Recorded information ::
--------------------------------------------------
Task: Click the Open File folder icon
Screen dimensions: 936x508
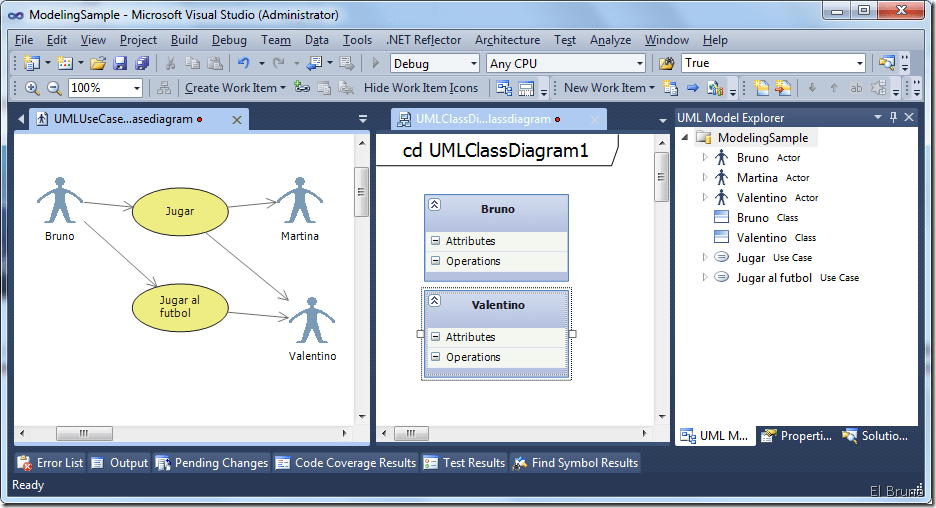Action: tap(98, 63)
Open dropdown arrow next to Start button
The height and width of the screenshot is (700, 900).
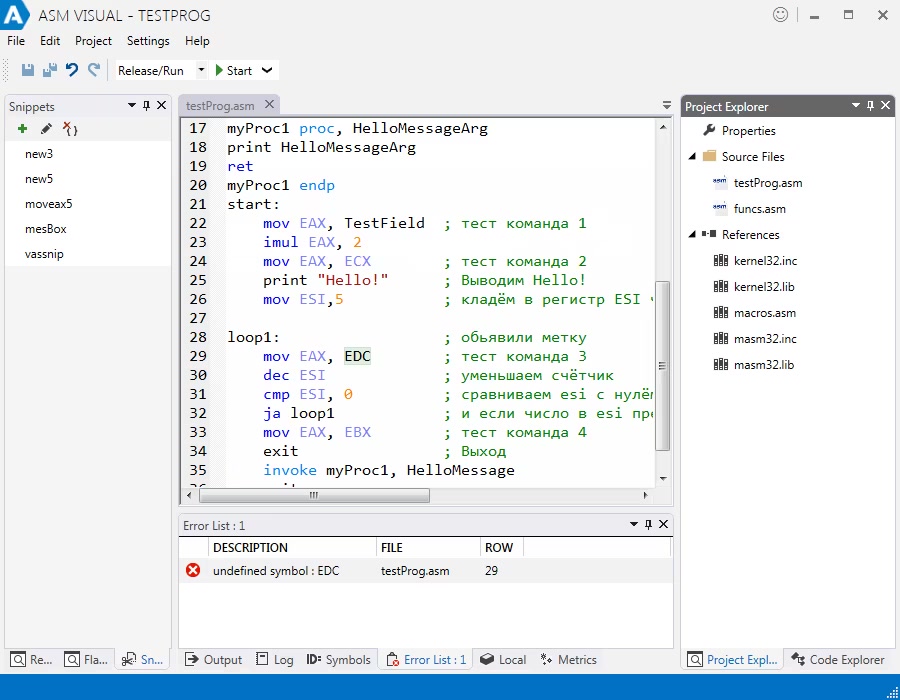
--------------------------------------------------
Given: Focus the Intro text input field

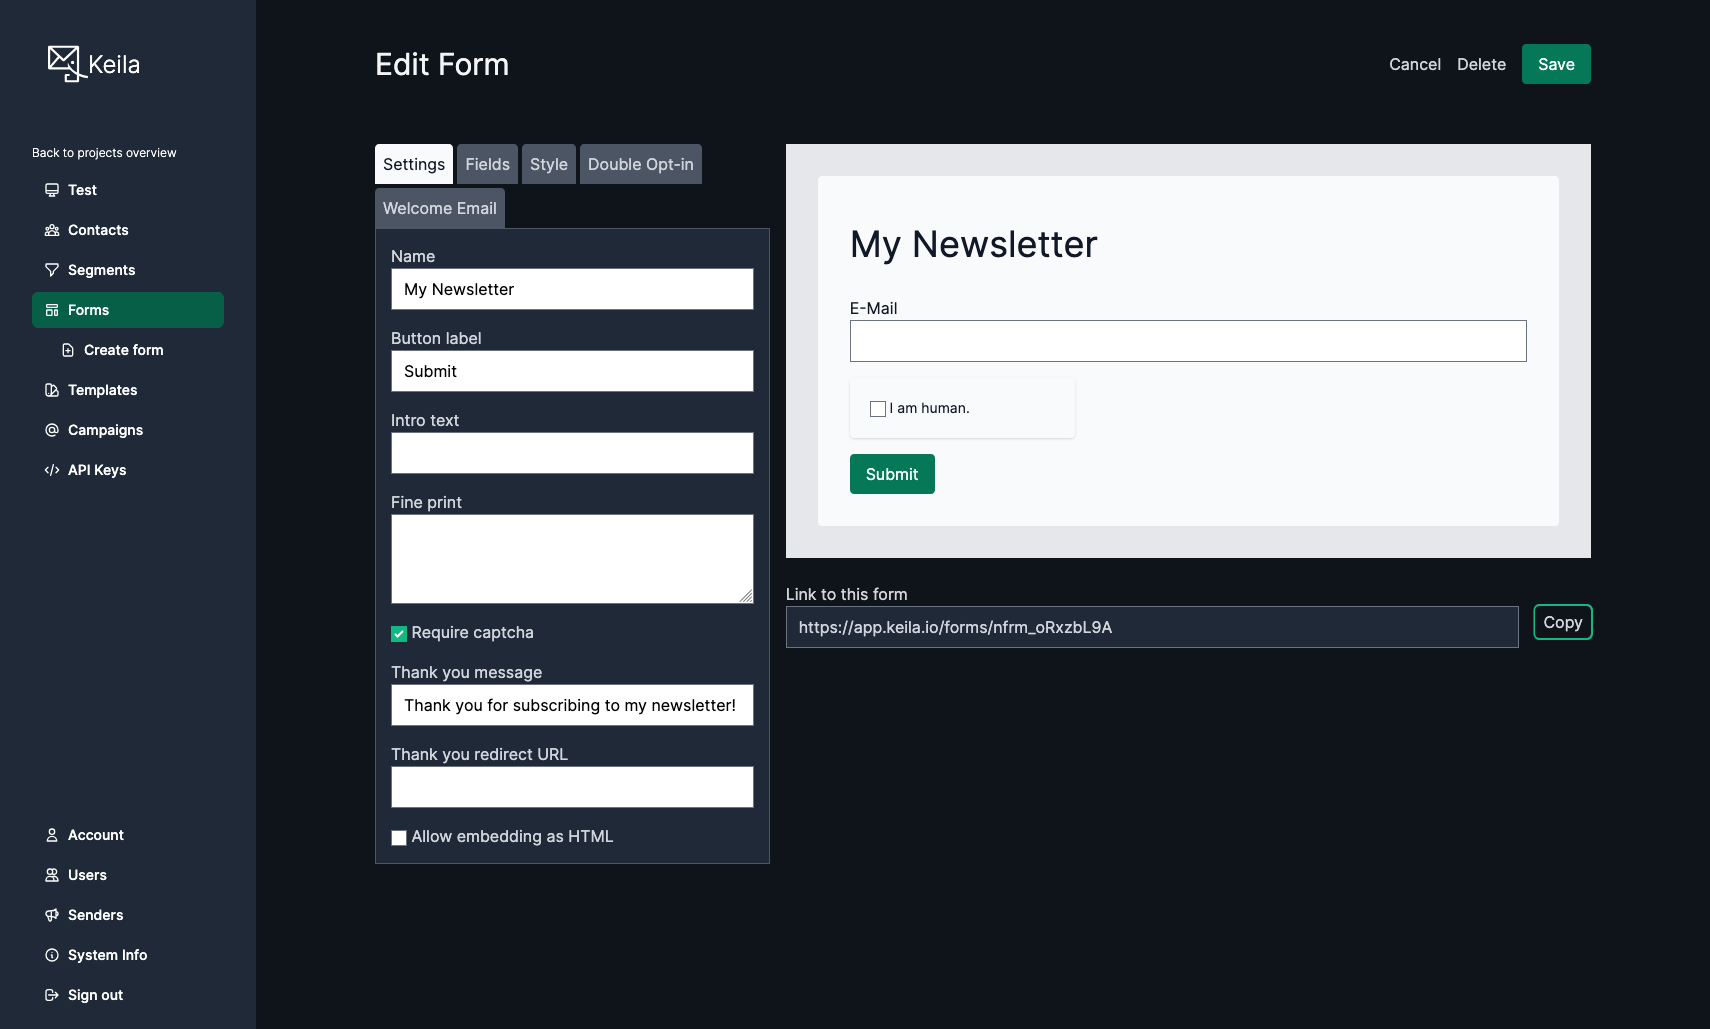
--------------------------------------------------
Aim of the exercise :: Lines from the one above containing "Task: Click the Open File folder icon" down to the one containing "The height and" should be transcribed exactly, with both ends kept and no pictures.

Result of the task ::
Task: Click the Open File folder icon
Screen dimensions: 936x508
Action: tap(98, 63)
Open dropdown arrow next to Start button
The height and width of the screenshot is (700, 900).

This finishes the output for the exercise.